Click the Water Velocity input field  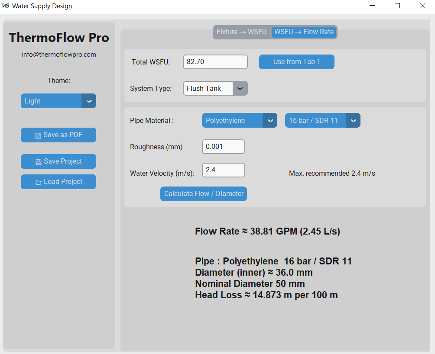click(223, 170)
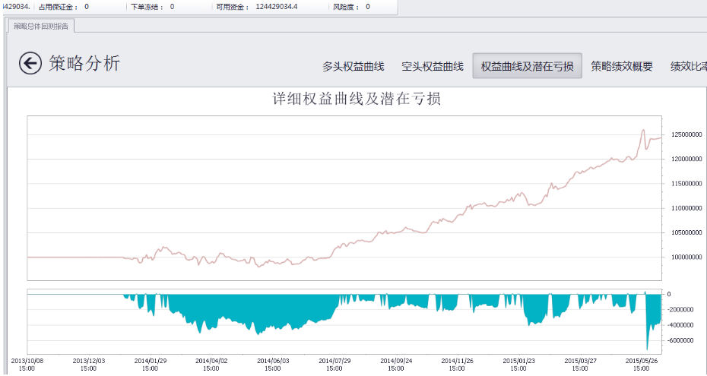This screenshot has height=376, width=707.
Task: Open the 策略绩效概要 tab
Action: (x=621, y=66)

--

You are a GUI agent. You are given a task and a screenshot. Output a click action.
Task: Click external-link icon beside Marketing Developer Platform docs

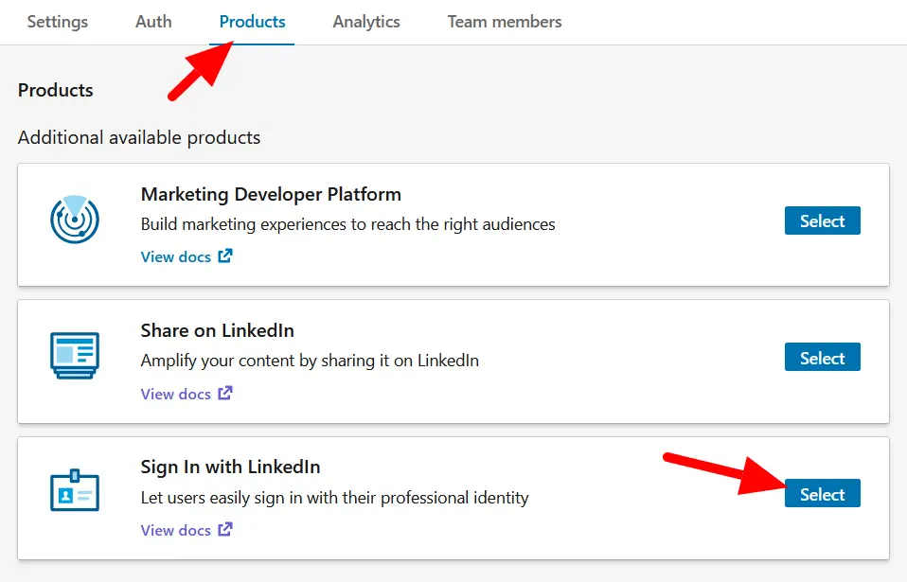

--

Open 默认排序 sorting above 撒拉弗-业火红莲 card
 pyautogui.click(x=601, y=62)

--

WHAT THE EXERCISE ASKS: An exact, complete copy of the lines above from the one with "You are a GUI" through the one with "Task: Click external-link" is the whole answer.

RESPONSE AREA:
You are a GUI agent. You are given a task and a screenshot. Output a click action.
Task: Click external-link icon beside Marketing Developer Platform docs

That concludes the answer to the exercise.